I am working on a problem of classifying peptides as positive or negative based on their protein sequence. The dataset has only attribute that is protein sequence, moreover lengths of sequences are also different. My Problem is how to deal with this kind of data, I am not able to get how to apply ML in such datasets.
I can share what worked for me. I had a problem I didn’t know how to use ML on it. Really didn’t know much about ML at all. I found fastai and have worked with the lessons for about 3 years (hey, slow learner, not the sharpest knife in the drawer, yeah, I get it). But I kept working the examples in the courses and I finally found an example of a problem that was quite similar to my problem. With Jeremy’s rewrite, I am confidant of having industrial strength results.
Start running the Jupyter Notebook examples. Don’t delve too deep. If it doesn’t look like your problem, bail out and go to the the next.

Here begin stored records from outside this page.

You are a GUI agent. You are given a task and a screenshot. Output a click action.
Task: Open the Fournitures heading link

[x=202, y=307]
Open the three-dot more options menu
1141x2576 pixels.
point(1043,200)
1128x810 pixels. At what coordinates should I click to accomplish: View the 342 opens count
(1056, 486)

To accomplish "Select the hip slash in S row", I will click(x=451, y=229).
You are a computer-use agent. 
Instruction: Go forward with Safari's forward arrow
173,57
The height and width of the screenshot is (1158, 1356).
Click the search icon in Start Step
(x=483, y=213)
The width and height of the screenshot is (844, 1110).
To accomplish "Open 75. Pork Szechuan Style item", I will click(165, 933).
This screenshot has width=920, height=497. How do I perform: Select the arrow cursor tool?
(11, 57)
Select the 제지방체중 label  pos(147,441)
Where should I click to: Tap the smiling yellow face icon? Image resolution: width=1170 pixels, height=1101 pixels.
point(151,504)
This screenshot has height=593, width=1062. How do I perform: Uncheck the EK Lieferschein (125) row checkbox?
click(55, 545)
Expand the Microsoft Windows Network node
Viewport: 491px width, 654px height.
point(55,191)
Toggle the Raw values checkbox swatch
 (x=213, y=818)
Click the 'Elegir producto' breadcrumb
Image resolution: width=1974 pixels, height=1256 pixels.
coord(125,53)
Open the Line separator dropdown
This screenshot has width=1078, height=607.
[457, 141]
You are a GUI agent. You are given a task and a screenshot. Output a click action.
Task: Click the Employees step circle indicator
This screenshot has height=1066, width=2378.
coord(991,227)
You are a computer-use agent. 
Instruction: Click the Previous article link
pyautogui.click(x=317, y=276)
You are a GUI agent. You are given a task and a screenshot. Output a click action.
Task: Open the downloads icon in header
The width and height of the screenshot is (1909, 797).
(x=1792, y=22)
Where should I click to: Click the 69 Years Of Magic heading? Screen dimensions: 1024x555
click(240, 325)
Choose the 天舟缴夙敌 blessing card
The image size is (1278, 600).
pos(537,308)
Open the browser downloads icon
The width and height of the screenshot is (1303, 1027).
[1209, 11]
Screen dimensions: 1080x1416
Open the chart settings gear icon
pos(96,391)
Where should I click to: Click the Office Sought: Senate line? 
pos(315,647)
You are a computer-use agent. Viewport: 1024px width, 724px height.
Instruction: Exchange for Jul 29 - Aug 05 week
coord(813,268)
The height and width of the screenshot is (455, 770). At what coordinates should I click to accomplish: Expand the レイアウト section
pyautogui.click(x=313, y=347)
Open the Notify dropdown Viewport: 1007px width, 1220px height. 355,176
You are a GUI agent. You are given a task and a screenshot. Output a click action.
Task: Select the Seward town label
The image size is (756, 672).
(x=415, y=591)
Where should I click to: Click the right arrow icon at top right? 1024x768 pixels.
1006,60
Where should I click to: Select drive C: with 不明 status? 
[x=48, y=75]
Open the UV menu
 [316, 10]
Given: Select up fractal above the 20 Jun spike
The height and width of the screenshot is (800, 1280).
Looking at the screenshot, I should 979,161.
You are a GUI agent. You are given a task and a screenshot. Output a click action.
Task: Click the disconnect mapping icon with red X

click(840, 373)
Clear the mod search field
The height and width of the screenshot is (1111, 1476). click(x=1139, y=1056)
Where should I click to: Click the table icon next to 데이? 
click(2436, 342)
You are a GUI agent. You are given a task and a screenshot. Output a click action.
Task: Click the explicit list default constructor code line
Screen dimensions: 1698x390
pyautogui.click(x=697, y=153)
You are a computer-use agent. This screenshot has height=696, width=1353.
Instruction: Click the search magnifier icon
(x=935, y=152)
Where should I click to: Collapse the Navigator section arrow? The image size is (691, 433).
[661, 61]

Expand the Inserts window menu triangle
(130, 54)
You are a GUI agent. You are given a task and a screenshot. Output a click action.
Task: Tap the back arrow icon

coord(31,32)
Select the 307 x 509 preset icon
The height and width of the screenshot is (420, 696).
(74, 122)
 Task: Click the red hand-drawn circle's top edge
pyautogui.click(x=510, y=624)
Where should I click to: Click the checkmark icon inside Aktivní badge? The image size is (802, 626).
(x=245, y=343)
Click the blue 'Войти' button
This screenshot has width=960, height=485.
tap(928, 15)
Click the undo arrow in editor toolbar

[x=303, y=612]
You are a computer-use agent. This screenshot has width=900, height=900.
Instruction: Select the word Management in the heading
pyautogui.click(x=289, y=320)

Pay attention to the lesson on the universal approximation theorem.
Hey @ksksingh022! It sounds like your problem could be described as a “sequence classification” problem - i.e. you start with a sequence of amino acids, and try to predict a binary output.
This is very closely related to lots of text classification problems - for example, extracting sentiment (positive or negative) from a piece of text.
If you’re able to express your protein sequence as a piece of text (e.g. map each amino acid to a letter), you should be able to use pretty standard features of the fastai or PyTorch libraries.
This bit of fastai docs might be a good starting point.
Or this PyTorch tutorial.
Like @mike00 mentioned though, using deep learning isn’t simple and if this is your first experience with it you’d be better off going through the course first. Good luck!